The Self-Driving Car Data Deluge Calls for Unstructured Data Analytics
Baccaro and Subramanian then delved into the demand for mining these massive data sets to meet the needs of new market segments. “By 2025, there will be 8 million autonomous or semi-autonomous cars on the road,” Baccaro said. “That is a very high number and so much of these vehicles’ operation is AI and ML-driven that it’s really creating challenges for our customers.” Autonomous cars will generate as much as 40 TB of data an hour from sensors.
This is creating supreme urgency for car makers to manage their data differently than in the past. “They really need the ability to analyze and filter data at the edge,” Baccaro said. Giving customers the option and ability to save on infrastructure costs by sending critical data sets is key. The ability to intelligently tier data from on premises storage to the cloud or back again is another critical capability for automotive companies.
Data Modernization: Bringing Industry Data to Cloud Analytics Platforms
Finally, there is the exciting potential in using modern data lake and data lakehouse technologies to uncover new value in machine data. “This is a big shift for automotive companies,” Baccaro said. “Traditional analytics platforms had just a few sources of data such as a CRM or ERP and you would build out ETL to push the data into a data warehouse and run business intelligence on it. But over time data sources can change as well as the structure of data and every time you add or change the data, you then had to modify the ETL structure.”
With data lakes, which are much more open and flexible, you can run machine learning models continuously on the data, query data directly on the data lake and process it there too without modifying the code, he explained. “Storage is the fabric of that and customers use AWS S3 for data lakes because of its scalability, security, availability and durability. S3 also delivers high performance for response time which is important for analytics.”
Komprise adds value to S3 data lakes in how the solution manages unstructured data for cloud native access. During the demo, Subramanian showed the power of file-object duality that Komprise Transparent Move Technology™ provides so that users can access moved data as files from the original location but also leverage the same data as objects in AWS.

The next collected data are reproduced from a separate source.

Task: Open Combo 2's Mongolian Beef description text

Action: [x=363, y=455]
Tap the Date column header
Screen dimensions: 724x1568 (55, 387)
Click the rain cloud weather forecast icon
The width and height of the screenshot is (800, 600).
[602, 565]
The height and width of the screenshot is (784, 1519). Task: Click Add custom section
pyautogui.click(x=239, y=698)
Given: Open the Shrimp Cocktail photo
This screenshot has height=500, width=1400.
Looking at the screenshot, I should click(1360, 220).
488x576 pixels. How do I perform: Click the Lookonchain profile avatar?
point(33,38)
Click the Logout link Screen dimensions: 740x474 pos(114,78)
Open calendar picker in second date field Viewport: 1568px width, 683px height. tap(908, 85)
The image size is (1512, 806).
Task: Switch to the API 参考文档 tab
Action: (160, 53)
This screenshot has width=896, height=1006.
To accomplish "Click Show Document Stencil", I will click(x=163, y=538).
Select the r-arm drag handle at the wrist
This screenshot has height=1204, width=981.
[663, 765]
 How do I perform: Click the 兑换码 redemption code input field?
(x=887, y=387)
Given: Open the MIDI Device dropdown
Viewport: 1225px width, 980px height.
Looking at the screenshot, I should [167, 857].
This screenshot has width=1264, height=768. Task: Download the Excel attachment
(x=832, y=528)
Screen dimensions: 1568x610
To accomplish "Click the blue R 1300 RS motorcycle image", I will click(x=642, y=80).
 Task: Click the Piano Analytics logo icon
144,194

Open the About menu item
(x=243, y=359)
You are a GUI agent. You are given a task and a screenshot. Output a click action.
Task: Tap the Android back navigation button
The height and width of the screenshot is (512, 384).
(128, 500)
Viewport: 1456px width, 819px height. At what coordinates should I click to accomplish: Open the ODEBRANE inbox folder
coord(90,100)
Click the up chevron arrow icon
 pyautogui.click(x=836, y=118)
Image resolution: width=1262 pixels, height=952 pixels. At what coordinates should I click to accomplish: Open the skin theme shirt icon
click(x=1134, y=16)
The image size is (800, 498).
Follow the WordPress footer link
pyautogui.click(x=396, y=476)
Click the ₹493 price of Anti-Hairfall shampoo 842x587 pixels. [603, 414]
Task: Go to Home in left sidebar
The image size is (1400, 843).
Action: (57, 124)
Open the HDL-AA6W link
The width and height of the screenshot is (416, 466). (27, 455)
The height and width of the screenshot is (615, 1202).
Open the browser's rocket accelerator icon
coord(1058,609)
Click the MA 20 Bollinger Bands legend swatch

Cloud-native access to data is a requirement for data to be ingested into data lakes and other analytics platforms such as Amazon Macie or Amazon SageMaker.
“Our partnership with AWS helps auto customers maximize unstructured data value because Komprise delivers the ability to analyze and mobilize data to leverage all the AWS storage tiers at the right time and in an open fashion,” Subramanian said. “This means customers can save the most and use data fully in the cloud.”
Recently, Komprise announced Smart Data Workflows, new functionality which allows IT users to create automated workflows for all the steps required to find the right data across storage assets, tag it for easier search and send it to external tools for analysis.